This book pissed me off in a lot of ways. Not the least of which is an author writing a zombie novel as capital "L" Literature. An (capital "a") Author, slumming and writing a 'genre' novel DOES NOT WORK if you don't RESPECT THE GENRE. And DO YOUR HOMEWORK.
I picked this up because I heard about it via an NPR interview with the author. Mr. Whitehead said he basically wrote it because he was annoyed with his neighbors and friends in NYC. He had visions of them dead and not moving.

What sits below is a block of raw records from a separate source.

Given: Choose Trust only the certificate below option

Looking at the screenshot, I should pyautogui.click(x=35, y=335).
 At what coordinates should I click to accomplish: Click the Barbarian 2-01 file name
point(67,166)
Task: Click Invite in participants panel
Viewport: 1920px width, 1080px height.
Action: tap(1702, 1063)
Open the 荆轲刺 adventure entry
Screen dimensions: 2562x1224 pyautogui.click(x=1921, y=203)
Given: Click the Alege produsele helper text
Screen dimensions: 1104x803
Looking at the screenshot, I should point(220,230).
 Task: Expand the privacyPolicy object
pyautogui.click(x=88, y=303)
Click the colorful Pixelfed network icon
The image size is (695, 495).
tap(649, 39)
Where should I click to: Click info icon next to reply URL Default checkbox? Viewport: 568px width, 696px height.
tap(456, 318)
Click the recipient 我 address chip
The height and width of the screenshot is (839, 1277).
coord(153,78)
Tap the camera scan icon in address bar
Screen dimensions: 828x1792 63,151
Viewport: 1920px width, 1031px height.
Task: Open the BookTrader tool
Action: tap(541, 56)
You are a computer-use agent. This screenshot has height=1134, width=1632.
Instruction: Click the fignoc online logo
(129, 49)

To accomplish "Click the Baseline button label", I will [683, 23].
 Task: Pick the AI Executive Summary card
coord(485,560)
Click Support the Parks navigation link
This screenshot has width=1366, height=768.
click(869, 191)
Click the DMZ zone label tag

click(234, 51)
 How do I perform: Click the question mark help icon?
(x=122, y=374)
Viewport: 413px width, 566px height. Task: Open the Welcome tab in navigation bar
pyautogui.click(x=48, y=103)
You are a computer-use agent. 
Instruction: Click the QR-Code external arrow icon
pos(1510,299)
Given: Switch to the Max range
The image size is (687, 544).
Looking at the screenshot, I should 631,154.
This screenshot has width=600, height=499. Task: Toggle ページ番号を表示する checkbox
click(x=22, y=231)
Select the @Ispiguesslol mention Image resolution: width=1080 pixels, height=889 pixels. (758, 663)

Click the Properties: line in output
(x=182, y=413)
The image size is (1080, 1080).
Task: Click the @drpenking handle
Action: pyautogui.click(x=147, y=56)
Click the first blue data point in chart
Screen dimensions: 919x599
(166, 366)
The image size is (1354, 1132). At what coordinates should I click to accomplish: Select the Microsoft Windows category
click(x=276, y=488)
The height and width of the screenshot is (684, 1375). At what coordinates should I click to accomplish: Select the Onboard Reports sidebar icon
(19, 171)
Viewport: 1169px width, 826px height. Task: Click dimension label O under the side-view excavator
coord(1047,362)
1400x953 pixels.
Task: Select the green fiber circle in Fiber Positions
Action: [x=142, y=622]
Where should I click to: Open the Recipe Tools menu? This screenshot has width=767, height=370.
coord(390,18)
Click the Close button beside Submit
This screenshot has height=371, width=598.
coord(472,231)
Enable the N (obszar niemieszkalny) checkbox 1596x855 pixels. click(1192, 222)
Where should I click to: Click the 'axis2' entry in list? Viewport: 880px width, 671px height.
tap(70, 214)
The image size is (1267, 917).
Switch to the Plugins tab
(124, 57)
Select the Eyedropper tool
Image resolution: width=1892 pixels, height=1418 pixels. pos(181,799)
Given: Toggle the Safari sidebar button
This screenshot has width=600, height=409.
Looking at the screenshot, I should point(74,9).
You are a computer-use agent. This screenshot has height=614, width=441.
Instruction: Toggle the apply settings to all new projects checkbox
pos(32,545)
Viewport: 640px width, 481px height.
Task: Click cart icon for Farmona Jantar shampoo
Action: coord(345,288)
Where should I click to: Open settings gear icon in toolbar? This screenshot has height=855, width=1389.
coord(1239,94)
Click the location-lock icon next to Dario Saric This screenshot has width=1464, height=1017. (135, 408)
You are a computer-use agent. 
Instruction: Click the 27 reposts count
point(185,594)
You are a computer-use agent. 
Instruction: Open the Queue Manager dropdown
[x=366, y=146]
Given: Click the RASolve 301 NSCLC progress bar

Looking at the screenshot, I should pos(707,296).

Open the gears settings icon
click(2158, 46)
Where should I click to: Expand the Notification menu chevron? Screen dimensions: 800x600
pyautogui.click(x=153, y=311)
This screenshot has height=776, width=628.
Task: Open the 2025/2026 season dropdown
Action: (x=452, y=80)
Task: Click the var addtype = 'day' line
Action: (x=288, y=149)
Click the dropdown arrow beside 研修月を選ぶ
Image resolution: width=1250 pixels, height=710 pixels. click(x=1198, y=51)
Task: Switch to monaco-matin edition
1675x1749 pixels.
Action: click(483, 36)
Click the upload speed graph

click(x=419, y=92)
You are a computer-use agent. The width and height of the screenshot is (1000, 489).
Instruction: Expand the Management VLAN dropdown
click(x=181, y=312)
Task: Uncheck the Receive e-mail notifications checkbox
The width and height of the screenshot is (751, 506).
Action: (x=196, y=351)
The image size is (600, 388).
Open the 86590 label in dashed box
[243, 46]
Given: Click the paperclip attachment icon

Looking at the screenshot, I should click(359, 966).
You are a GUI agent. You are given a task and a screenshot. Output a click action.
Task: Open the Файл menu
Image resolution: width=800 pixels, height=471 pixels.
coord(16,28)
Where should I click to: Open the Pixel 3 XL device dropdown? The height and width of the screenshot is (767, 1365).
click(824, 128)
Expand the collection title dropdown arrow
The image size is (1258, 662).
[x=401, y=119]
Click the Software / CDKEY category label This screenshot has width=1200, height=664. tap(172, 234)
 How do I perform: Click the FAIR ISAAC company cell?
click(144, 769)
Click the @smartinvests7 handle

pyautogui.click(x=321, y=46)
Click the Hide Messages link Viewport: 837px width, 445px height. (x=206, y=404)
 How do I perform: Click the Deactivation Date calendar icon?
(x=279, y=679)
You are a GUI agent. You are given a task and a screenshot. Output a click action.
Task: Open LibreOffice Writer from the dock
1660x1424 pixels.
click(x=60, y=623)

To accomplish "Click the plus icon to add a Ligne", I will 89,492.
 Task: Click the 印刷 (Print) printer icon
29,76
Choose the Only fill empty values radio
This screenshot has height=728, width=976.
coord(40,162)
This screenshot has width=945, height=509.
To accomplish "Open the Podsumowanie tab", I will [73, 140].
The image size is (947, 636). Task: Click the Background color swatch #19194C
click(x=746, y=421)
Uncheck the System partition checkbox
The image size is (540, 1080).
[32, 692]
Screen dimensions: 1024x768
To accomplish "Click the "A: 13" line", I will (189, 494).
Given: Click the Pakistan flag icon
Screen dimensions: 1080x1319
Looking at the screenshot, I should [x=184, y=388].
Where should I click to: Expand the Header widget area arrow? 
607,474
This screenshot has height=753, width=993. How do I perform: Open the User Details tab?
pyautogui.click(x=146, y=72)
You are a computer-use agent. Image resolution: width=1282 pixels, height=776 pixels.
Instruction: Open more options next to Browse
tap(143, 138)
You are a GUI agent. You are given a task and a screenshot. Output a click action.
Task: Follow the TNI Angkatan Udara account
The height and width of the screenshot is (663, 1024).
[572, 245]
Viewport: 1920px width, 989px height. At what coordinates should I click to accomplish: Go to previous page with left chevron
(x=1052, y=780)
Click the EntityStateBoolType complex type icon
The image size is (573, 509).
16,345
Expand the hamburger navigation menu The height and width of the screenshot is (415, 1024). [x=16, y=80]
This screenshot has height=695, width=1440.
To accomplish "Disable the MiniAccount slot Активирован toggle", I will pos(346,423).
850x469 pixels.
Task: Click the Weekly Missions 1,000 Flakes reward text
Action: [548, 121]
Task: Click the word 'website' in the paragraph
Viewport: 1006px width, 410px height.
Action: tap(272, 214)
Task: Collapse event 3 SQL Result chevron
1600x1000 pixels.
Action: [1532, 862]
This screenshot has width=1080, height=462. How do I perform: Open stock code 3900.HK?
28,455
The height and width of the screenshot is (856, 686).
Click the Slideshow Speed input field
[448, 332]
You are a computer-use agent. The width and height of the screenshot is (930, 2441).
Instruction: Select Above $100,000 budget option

... There are some nice things I will say about his mythology and vernacular creation, but I need to say the main reason this book doesn't work is because the protagonist is a "B" student. A solid "B" - good enough to get into law school, but not smart enough to have a literary internal monologue and DEEP THOUGHT like it's presented. He's no Holden Caulfield, and this is no "The Things They Carried," and certainly not "Farewell to Arms" for zombies. Frankly, the protagonist is a slacker. The only thing that's realistic about these inner stories is how they meander down a rabbit hole for what seems like days on end, utterly lose their point, and then, what should be three chapters later, emerge with an answer to the simple question from his squadmates. (That's another big complaint of this book, there are no chapter markings - just 3 long sections that do not have very coherent stopping points. That's just arrogance on the writer's part. ) The only possible explanation is that this is an outgrowth of the protagonist's PASD (Post-Apocalyptic Stress Disorder - that he can't stay focused long enough to explain himself and his actions in less than 10,000 words.)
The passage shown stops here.